Kutcher Yearns to Be Taken Seriously

Jan. 23, 2004 -- Ashton Kutcher taken seriously as a thespian? It's no more unlikely than his tabloid-topping love affair with Demi Moore — and, no, you're not getting punk'd.

Double-Oscar winner Tom Hanks started as a cross-dressing goofball on TV's Bosom Buddies. Bachelor Party and some of his other early films were as subtle and sophisticated as Dude, Where's My Car? — Kutcher's most celebrated film effort to date.

Who thought Robin Williams would win an Academy Award back when he was best known as Mork from Ork? And who now doubts the acting ability of Bill Murray, who's gone from Meatballs to possible Oscar contender for his work in Lost in Translation?

Of course, there's a little thing called talent … and just because you can make TV audiences laugh doesn't mean you can carry a big-screen drama. Still, you have to admire Kutcher for gambling on The Butterfly Effect, opening today, just as he's riding high on the success of That '70s Show and Punk'd.

Kutcher can star in just about any comedy and expect a long line of teens to vault him to the upper reaches of the box office. His last starring romp, Just Married, opened at No. 1, raking in a respectable $17.5 million its first weekend.

But The Butterfly Effect is an R-rated supernatural thriller, and that might exclude his younger fans. This is a violent movie with graphic violence and disturbing images of pedophilia.
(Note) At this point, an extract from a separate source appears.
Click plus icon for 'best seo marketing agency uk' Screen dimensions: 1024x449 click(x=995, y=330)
Kutcher plays college student Evan Treborn, who goes back in time by reading his old journals in hopes of reversing a wretched childhood. But each time Kutcher goes back, he returns to the present finding things even more screwed up — and none of it is played as the sort of pranks he's so famous for on his MTV show.
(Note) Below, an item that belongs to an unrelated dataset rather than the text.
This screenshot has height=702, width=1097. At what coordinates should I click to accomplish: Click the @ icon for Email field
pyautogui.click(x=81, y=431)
Even Kutcher was uncharacteristically serious in interviews plugging the film, speculating on how each of us is haunted by our past.

"Can we go back and change mistakes that we have made, things that we have done wrong? Absolutely," he says. "You can call that person up or get with that person and go, I made a mistake. I screwed up."
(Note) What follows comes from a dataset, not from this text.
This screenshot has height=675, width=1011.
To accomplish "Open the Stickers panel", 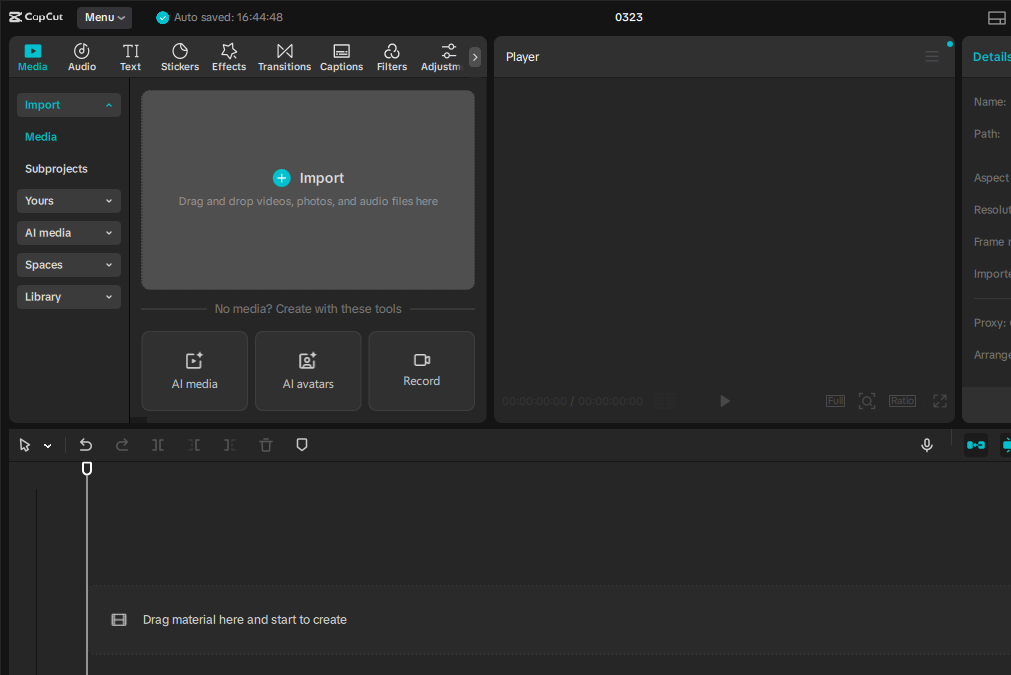I will click(180, 56).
The movie's title refers to chaos theory — that a butterfly could flap its wings in Brazil and cause a tornado in Texas.

Kutcher's character becomes obsessed with his childhood journals, and learns to go back in time by meditating over especially traumatic experiences that he had blocked out of his memory.

But is it possible to undo the damage done to an abused child? Kutcher's efforts even to save the life of a savagely abused pet meet with disastrous results.

"I thought, in real life, what would this guy's illness be, and I kind of likened it with post-traumatic stress disorder," Kutcher says. "He blocks out all the bad moments in his life, and I thought to myself, 'Wow, what a fantastic metaphor for how people are in everyday life.' "

Many films have also tangled with the ripple effects of time travel. But The Butterfly Effect — which also features Amy Smart, Eric Stoltz, Melora Walters and William Lee Scott — is hardly a remake of Back to the Future.

Many times, the audience witnesses Evan's childhood dog, a white terrier, being tied in a sack, doused with lighter fluid, and burned to death.

The brutal imagery might make some audience members go back in time and reverse their decision of buying a ticket to this film.

But Kutcher believes in the film's psychological twists, and he's glad to have taken a chance on this project.

"I don't want to get bored," he told reporters at the Sundance Film Festival, where The Butterfly Effect premiered over the weekend.

"I don't want people who come to see my movies to think they know what they're going to get each time, because I want to keep doing something different and keep it interesting."